- **Description of the task**:
Copy out the items below, swapping every "star rating" for "five-star rating" and changing nothing else. Leave the pictures out.

- **Supplied data**:
↓↓↓

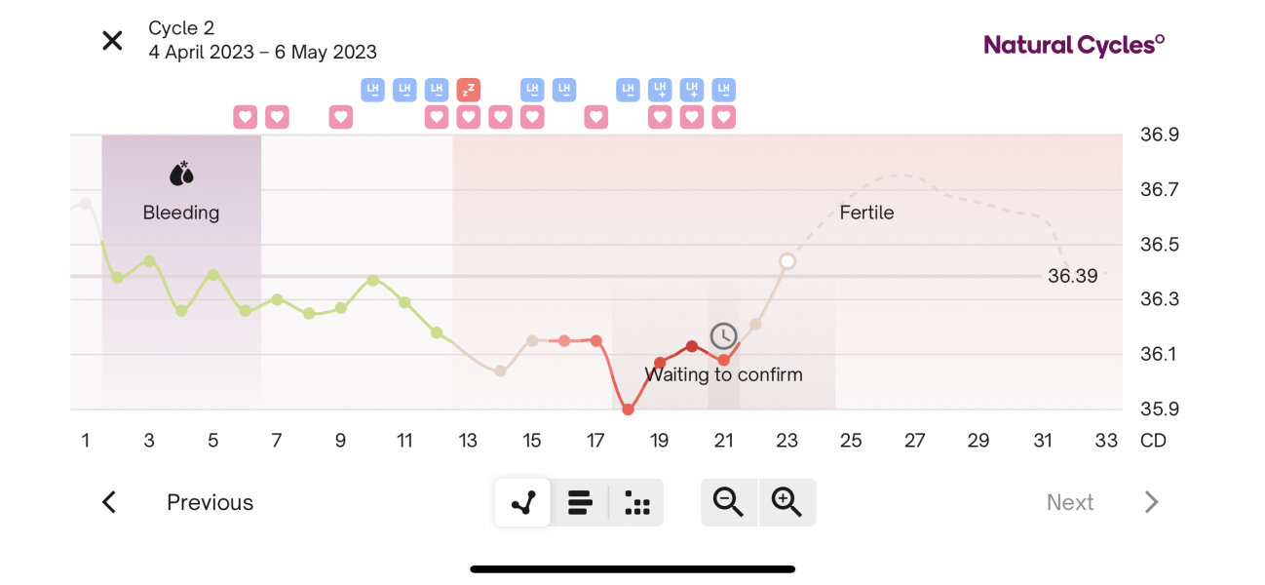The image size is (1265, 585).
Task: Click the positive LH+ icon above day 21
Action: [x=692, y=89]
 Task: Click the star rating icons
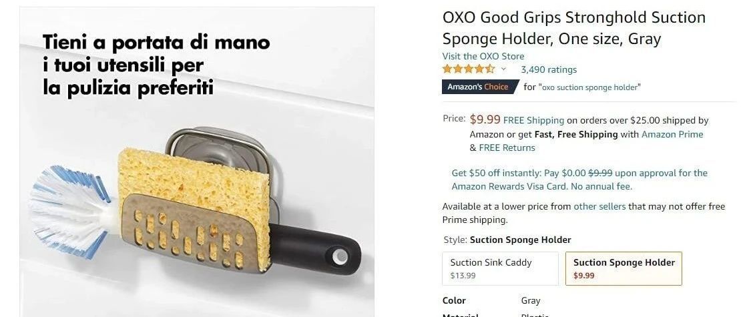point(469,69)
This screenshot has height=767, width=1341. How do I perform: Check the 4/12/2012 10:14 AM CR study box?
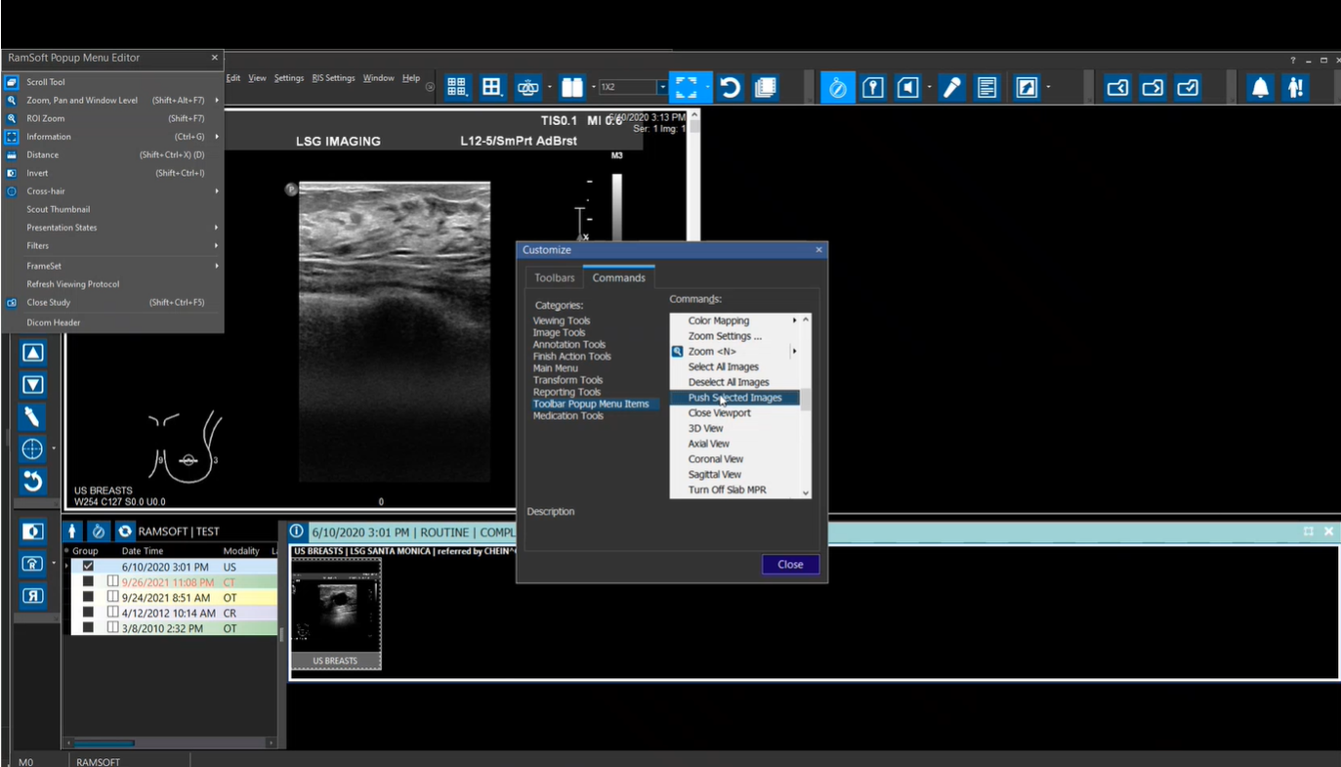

↑↑↑

- **Solution for this task**:
The image size is (1265, 585).
Task: Click the positive LH+ icon above day 21
Action: [x=692, y=89]
 Task: Click the five-star rating icons
point(469,69)
This screenshot has height=767, width=1341. How do I perform: Check the 4/12/2012 10:14 AM CR study box?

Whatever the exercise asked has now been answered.